Storms and other severe weather events can cause both public health and economic problems for communities and municipalities. Many severe events can result in fatalities, injuries, and property damage, and preventing such outcomes to the extent possible is a key concern.
This project involves exploring the U.S. National Oceanic and Atmospheric Administration’s (NOAA) storm database. This database tracks characteristics of major storms and weather events in the United States, including when and where they occur, as well as estimates of any fatalities, injuries, and property damage.
This report handles two basic questions:
First of all, we download and read the data using download.file and read.csv respecitively.
url <- "https://d396qusza40orc.cloudfront.net/repdata%2Fdata%2FStormData.csv.bz2"
download.file (url, destfile = "data.csv.bz2")
data <- read.csv ("data.csv.bz2")
Now we take a look at the data using the tbl_df function of the dplyr package.
library(dplyr)
tbl_df(data)
## Source: local data frame [902,297 x 37]
##
## STATE__ BGN_DATE BGN_TIME TIME_ZONE COUNTY COUNTYNAME STATE
## (dbl) (fctr) (fctr) (fctr) (dbl) (fctr) (fctr)
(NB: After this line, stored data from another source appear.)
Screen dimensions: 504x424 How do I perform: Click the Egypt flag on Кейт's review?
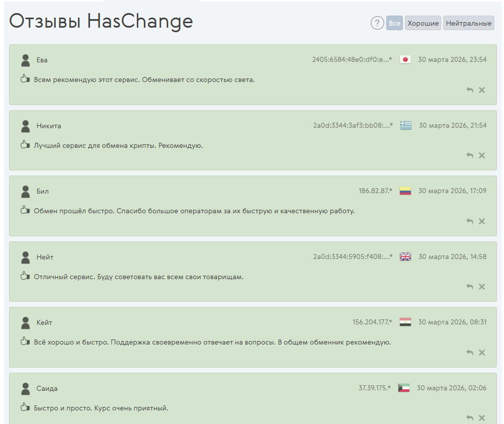[405, 322]
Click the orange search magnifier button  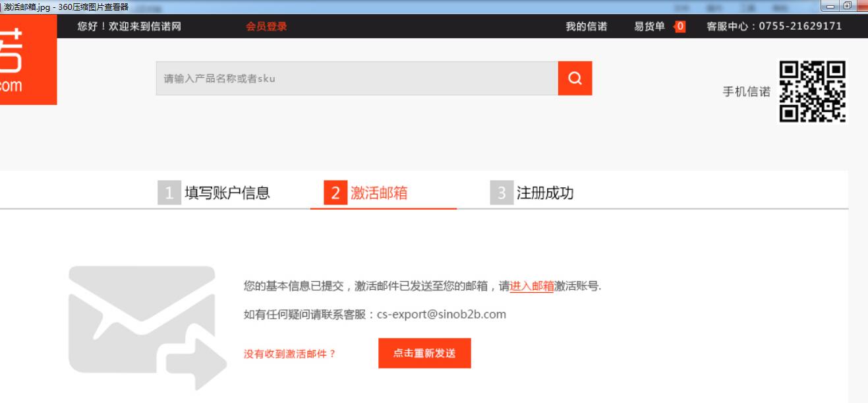click(x=575, y=78)
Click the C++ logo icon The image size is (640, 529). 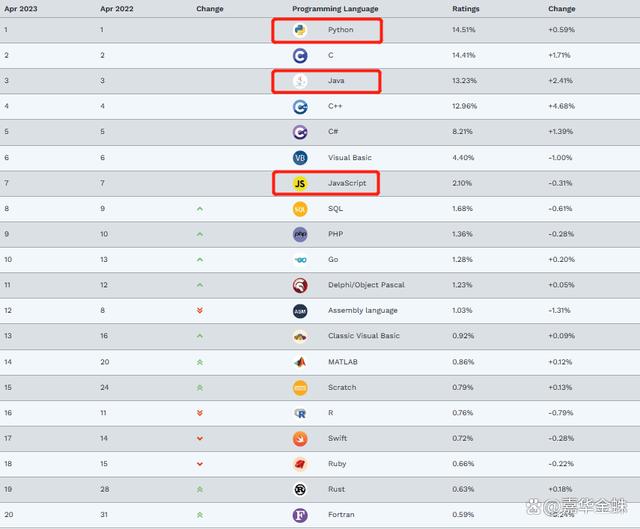pyautogui.click(x=300, y=106)
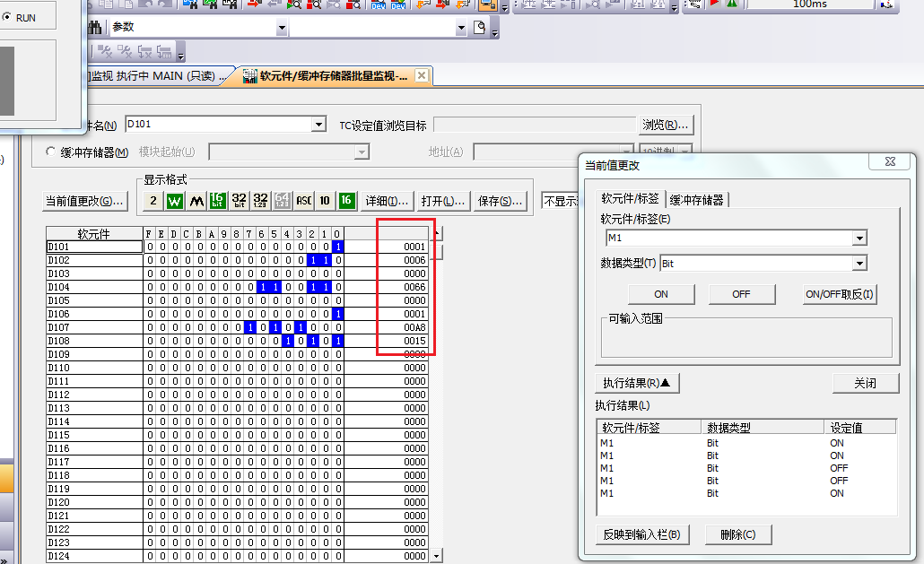Expand the 软元件/标签 M1 combo box
Viewport: 924px width, 564px height.
[x=859, y=239]
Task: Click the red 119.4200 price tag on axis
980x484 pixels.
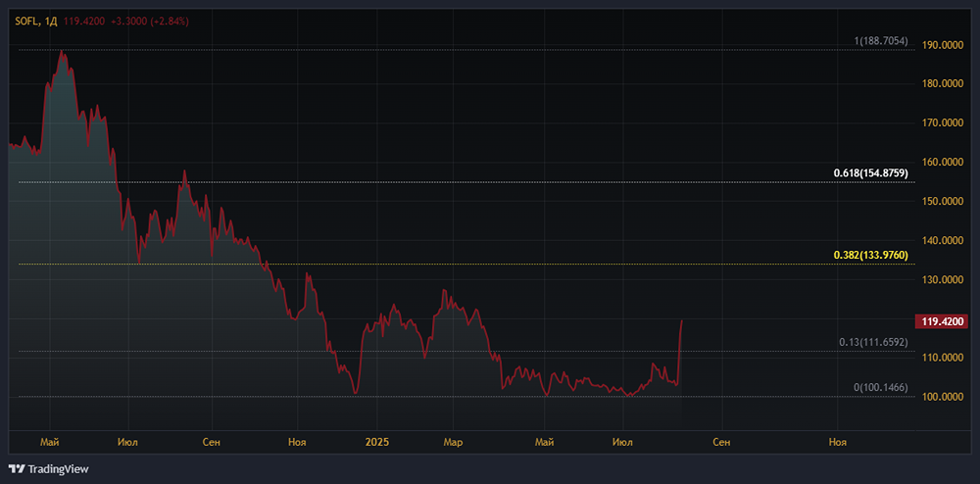Action: coord(939,321)
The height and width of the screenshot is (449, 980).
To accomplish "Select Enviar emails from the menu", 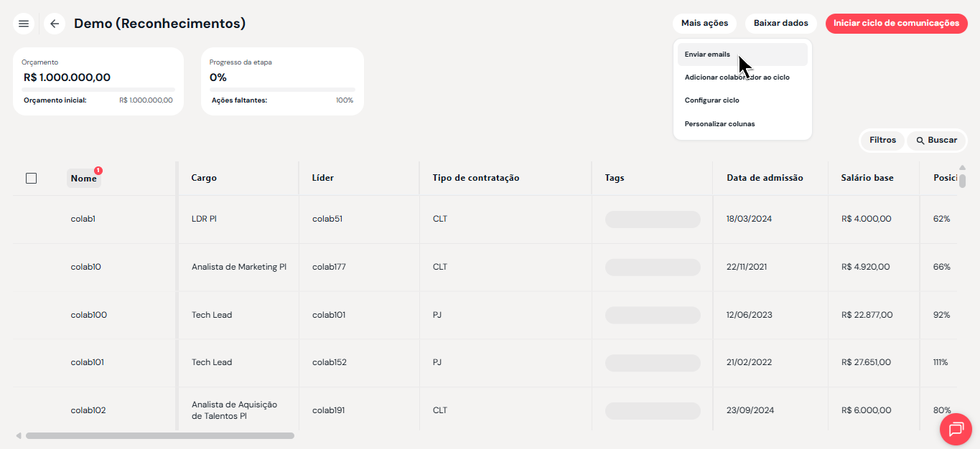I will [x=707, y=55].
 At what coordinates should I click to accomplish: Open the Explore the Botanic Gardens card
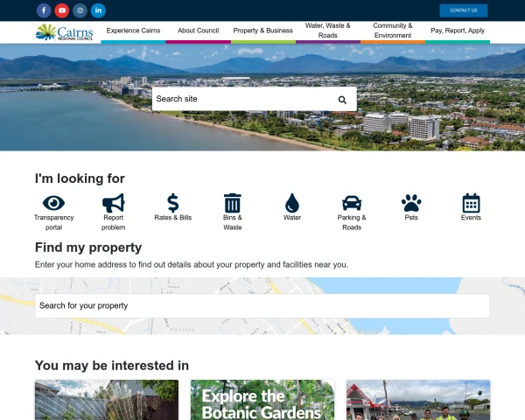(263, 400)
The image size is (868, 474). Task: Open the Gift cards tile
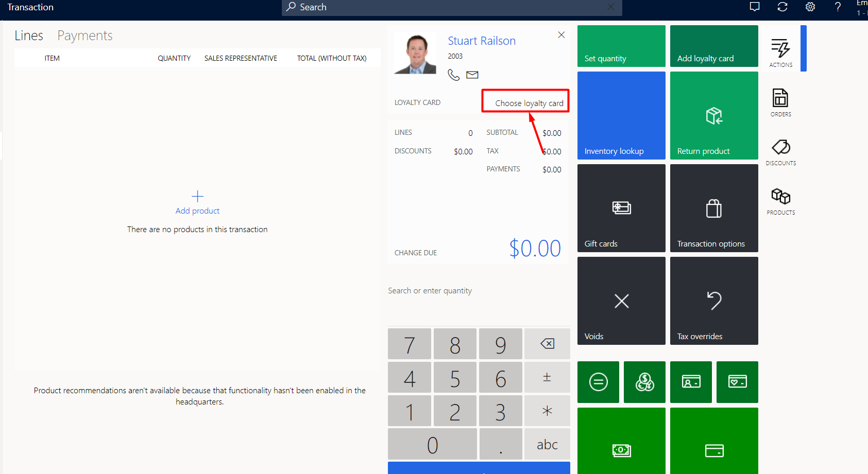tap(621, 208)
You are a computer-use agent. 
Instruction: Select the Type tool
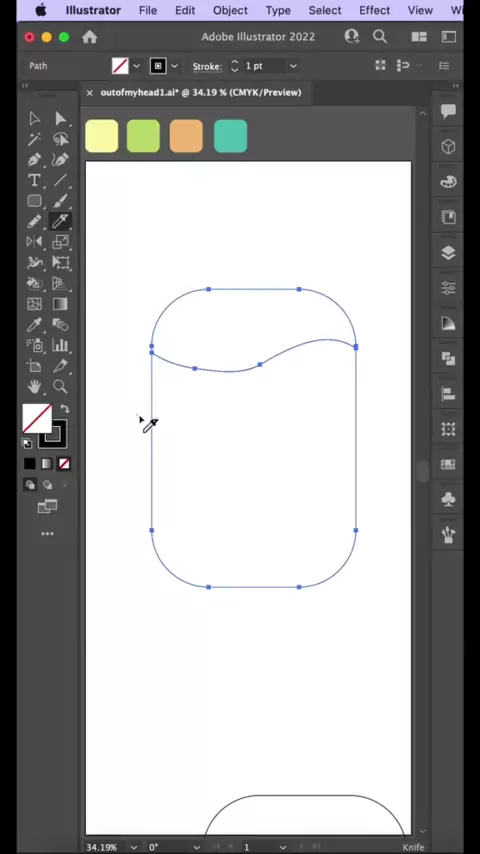(34, 180)
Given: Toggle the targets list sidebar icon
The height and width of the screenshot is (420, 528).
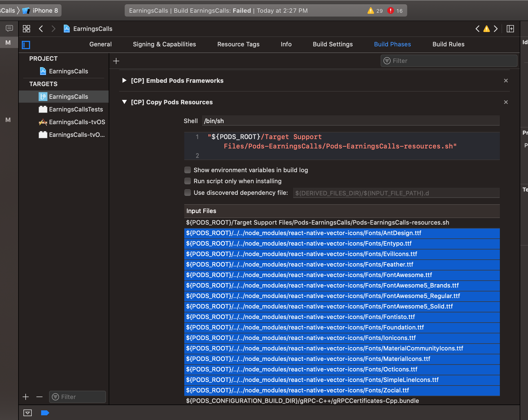Looking at the screenshot, I should [x=26, y=45].
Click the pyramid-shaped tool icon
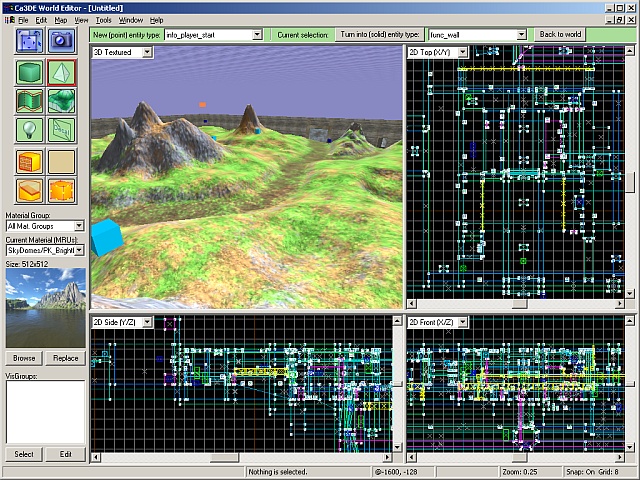Viewport: 640px width, 480px height. pos(62,72)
## 1 1 4/18/1950 0:00:00 0130 CST 97 MOBILE AL
## 2 1 4/18/1950 0:00:00 0145 CST 3 BALDWIN AL
## 3 1 2/20/1951 0:00:00 1600 CST 57 FAYETTE AL
## 4 1 6/8/1951 0:00:00 0900 CST 89 MADISON AL
## 5 1 11/15/1951 0:00:00 1500 CST 43 CULLMAN AL
## 6 1 11/15/1951 0:00:00 2000 CST 77 LAUDERDALE AL
## 7 1 11/16/1951 0:00:00 0100 CST 9 BLOUNT AL
## 8 1 1/22/1952 0:00:00 0900 CST 123 TALLAPOOSA AL
## 9 1 2/13/1952 0:00:00 2000 CST 125 TUSCALOOSA AL
## 10 1 2/13/1952 0:00:00 2000 CST 57 FAYETTE AL
## .. ... ... ... ... ... ... ...
## Variables not shown: EVTYPE (fctr), BGN_RANGE (dbl), BGN_AZI (fctr),
## BGN_LOCATI (fctr), END_DATE (fctr), END_TIME (fctr), COUNTY_END (dbl),
## COUNTYENDN (lgl), END_RANGE (dbl), END_AZI (fctr), END_LOCATI (fctr),
## LENGTH (dbl), WIDTH (dbl), F (int), MAG (dbl), FATALITIES (dbl),
## INJURIES (dbl), PROPDMG (dbl), PROPDMGEXP (fctr), CROPDMG (dbl),
## CROPDMGEXP (fctr), WFO (fctr), STATEOFFIC (fctr), ZONENAMES (fctr),
## LATITUDE (dbl), LONGITUDE (dbl), LATITUDE_E (dbl), LONGITUDE_ (dbl),
## REMARKS (fctr), REFNUM (dbl)
As part of processing the data, we want to change the header to lower case and select the relevant columns for the purpose of our research question. As we want to explore the relation between the type of event (evtype) and population health or economic consequences, we select the columns for event type, fatalities, injuries, property damage and crop damage. The propdmgexp and cropdmgexp variables are also needed as they indicate the scale of the damage values
names(data) <- tolower(names(data))
aData <- select(data, evtype, fatalities:cropdmgexp)
tbl_df(aData)
## Source: local data frame [902,297 x 7]
##
## evtype fatalities injuries propdmg propdmgexp cropdmg cropdmgexp
## (fctr) (dbl) (dbl) (dbl) (fctr) (dbl) (fctr)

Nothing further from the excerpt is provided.